The figures were even more stark in the major regional areas that have been responsible for the lion's share of sea and tree changers in the past two years, with migration to those areas down between 31pc (in Wollongong and the Sunshine Coast) and 38pc (in Geelong) when compared to the September quarter.
"Places like the Gold Coast, Sunshine Coast, Wollongong and Geelong, that's where the largest numbers have gone to [in the past two years]. The pattern there has been pretty stable over the two years ... [but] all of these places have seen a significant drop in this last December quarter," Mr Houghton said.
He cautioned that the changes were "not a sign yet that this trend [of relocating to the regions] is turning around, but admitted that it appeared some of the "gloss of those destinations has come off".
"Initially [during the pandemic] we saw a lot of movement into the most popular, high-amenity places. We're thinking Surf Coast down in Victoria or Byron in NSW or Fraser Coast in Queensland [as well]. A lot of those place the growth rates have slowed, they are still getting more people coming in but the higher growth rates are in more inland areas," Mr Houghton said.
Accelerating price growth in these popular lifestyle regions - driven by a combination of regional residents remaining in place, new residents moving in and low interest rates - may be one of the reasons for the slowdown in outbound growth, according to Mr Houghton.
"People not leaving the regions [during the COVID-19 pandemic] meant that they weren't leaving their houses, putting their houses up for sale or up for rent," Mr Houghton said.

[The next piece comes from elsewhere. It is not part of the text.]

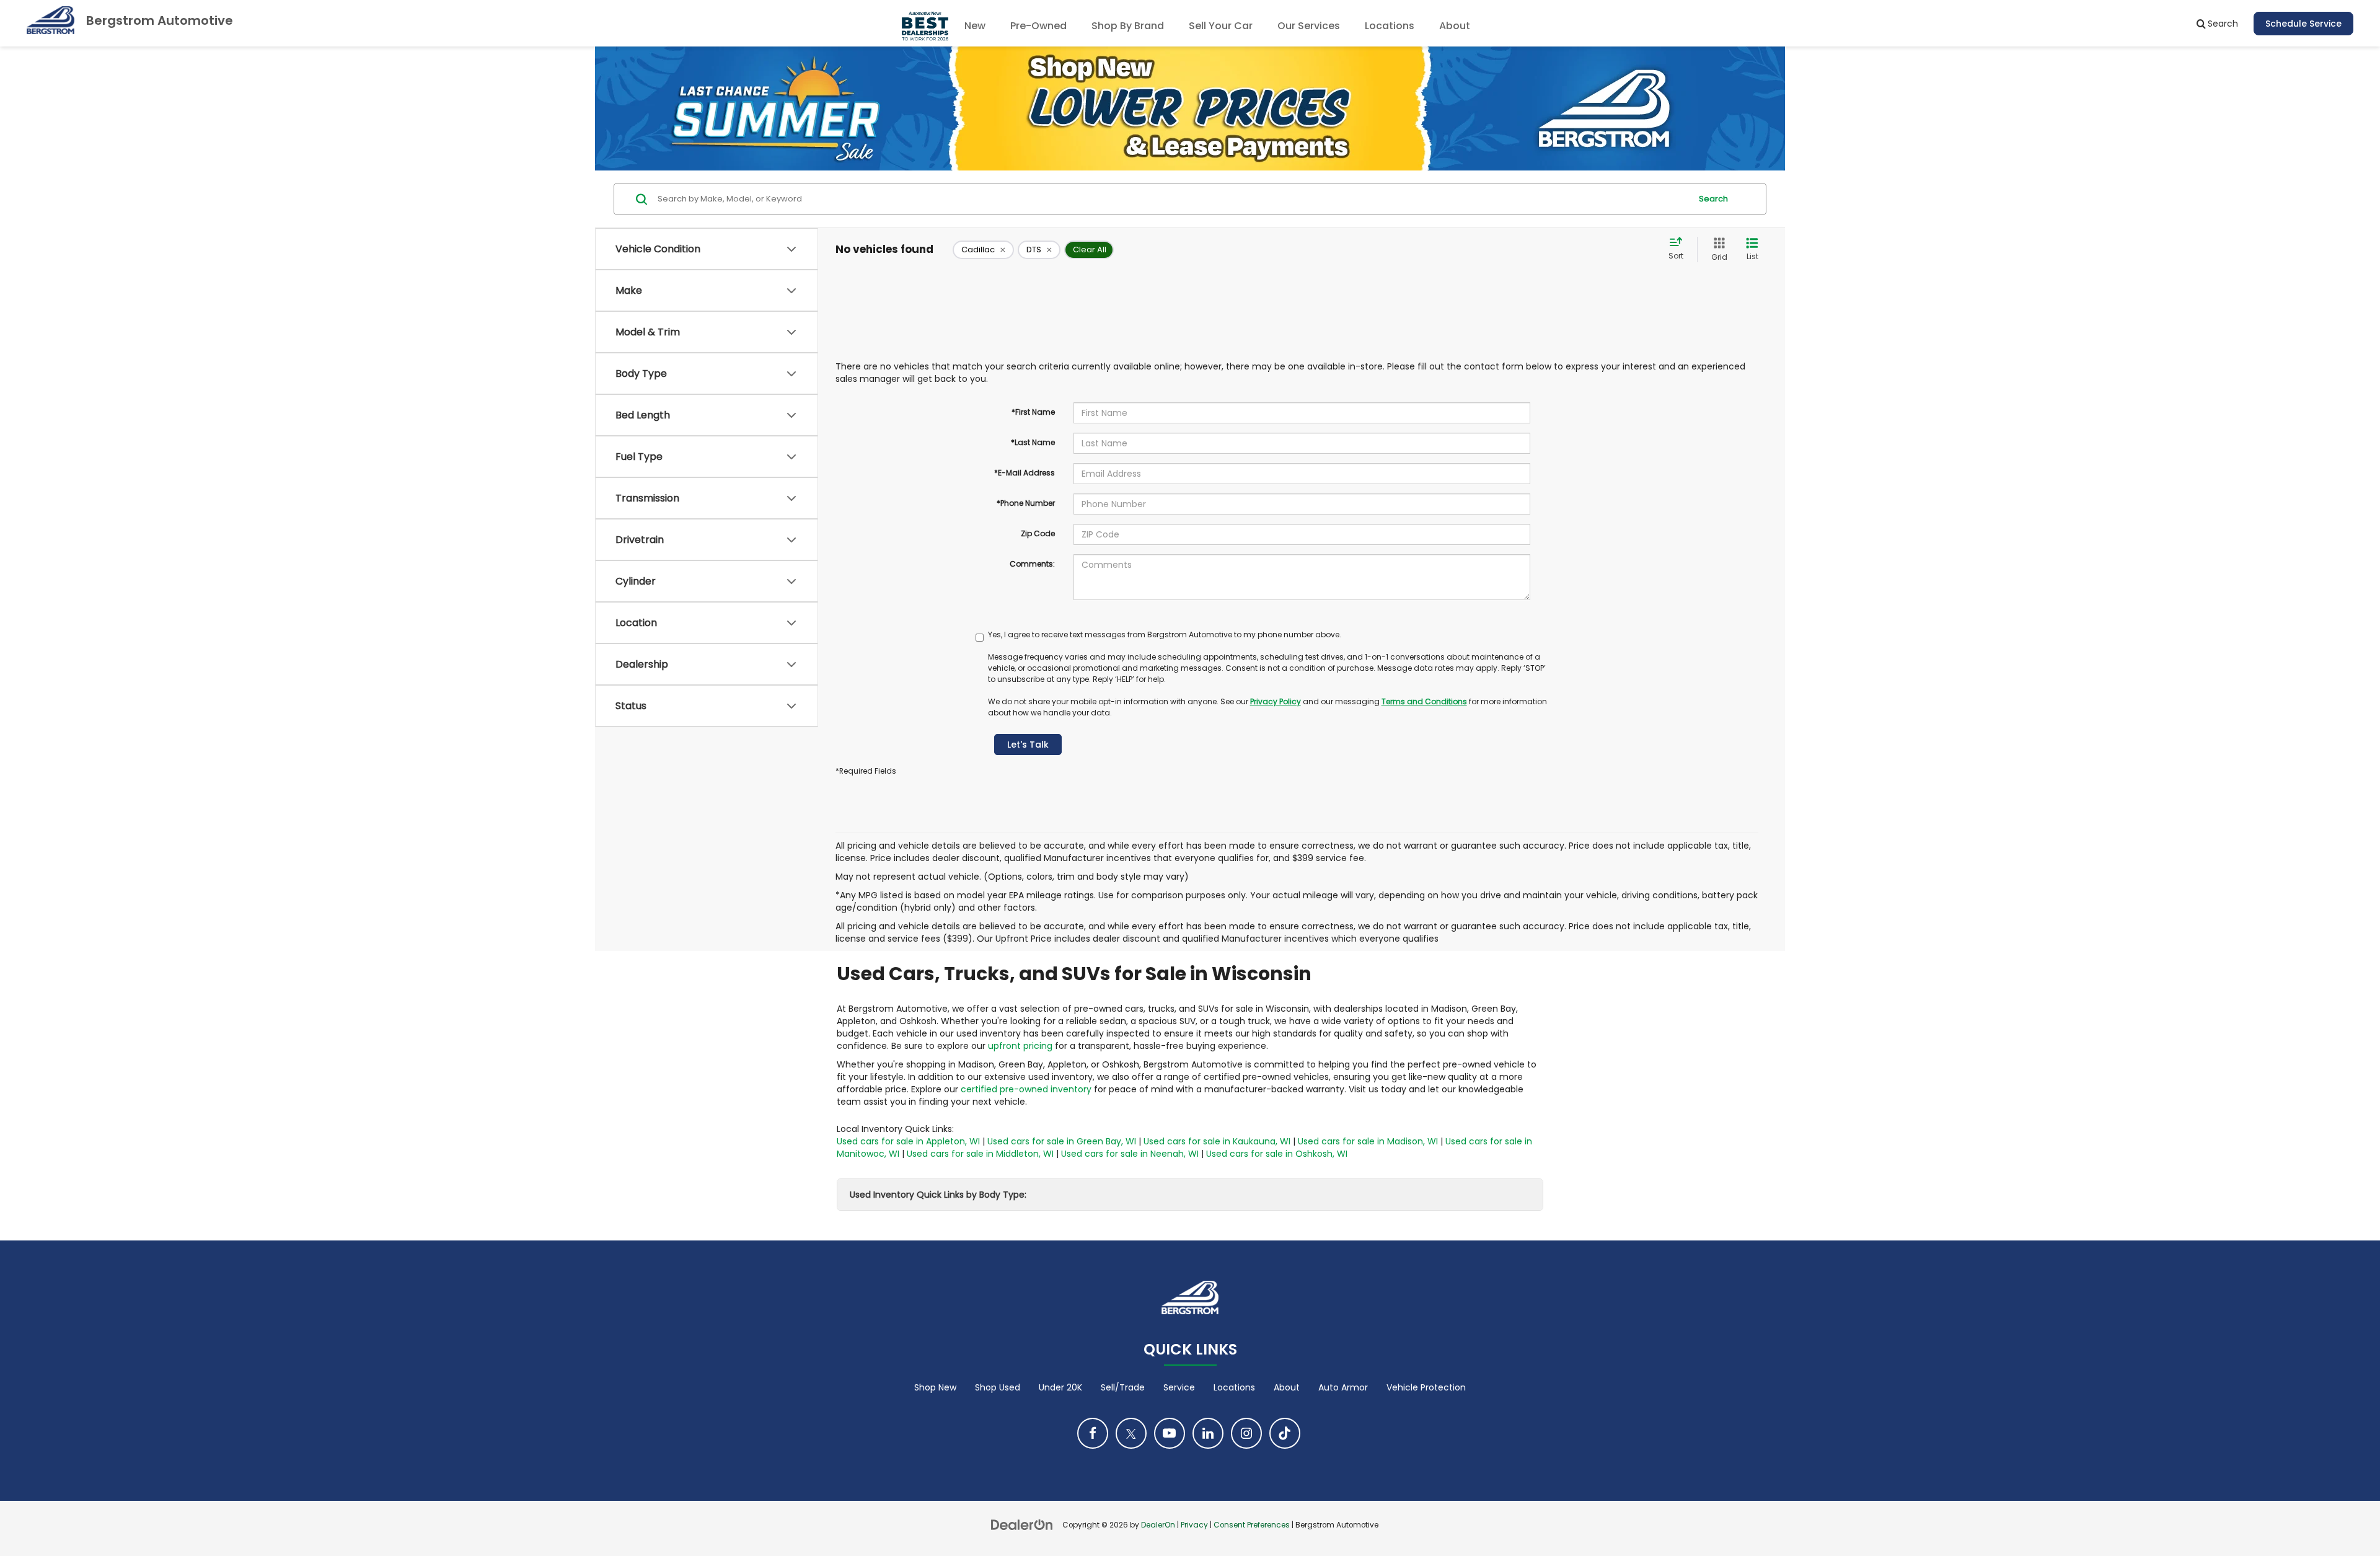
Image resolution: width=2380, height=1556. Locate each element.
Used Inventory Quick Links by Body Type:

"You couple that with this bit of an increase in people looking for a regional shift and suddenly you get this real pinch point in regional housing. That coincided with these very low interest rates which made people feel like they could afford to pay a little bit more than they might have done a few weeks or a few months before."
Prices across regional Australia climbed by more than 25.9pc in 2021, according to CoreLogic, well up on the 21pc recorded in the combined capital cities.
Jobs, cost of living help drive Queensland, South Australia migration
The five fastest-growing locations for inbound migration in the 12 months ending December 2021 were all located in South Australia or Queensland, according to the index, with Port Augusta in South Australia topping the list at 54pc.
Cheaper cost of living and job prospects were likely driving the trend, Mr Houghton said, with the labour force having failed to keep up with the number of job vacancies in these areas.
"[It's about] job prospects and affordability for those places as well. They are places that have seen some kind of local economic development, some kind of investment and it looks like people are following those opportunities and getting into those regions before there is too much of an increase in cost of living," he said.
CBA's executive general manager of regional and agribusiness, Paul Fowler, said the bank was optimistic about regional Australia's future prospects despite the dip in the December quarter.
"Whilst the December quarter shows a slight slowing in the pace of migration toward our regions we're incredibly optimistic around the opportunity for regional Australia and the outlook, [and that is] underpinned by a few factors," Mr Fowler said.
Those factors included low unemployment rates, high job vacancy rates, a strong tourism markets with future growth expected, and strong agricultural conditions including strong commodity prices.
He said that the Index showed quarterly migration from capital cities to regional areas over the past two years is averaging 15 per cent higher than what is was in the two years pre-COVID 19.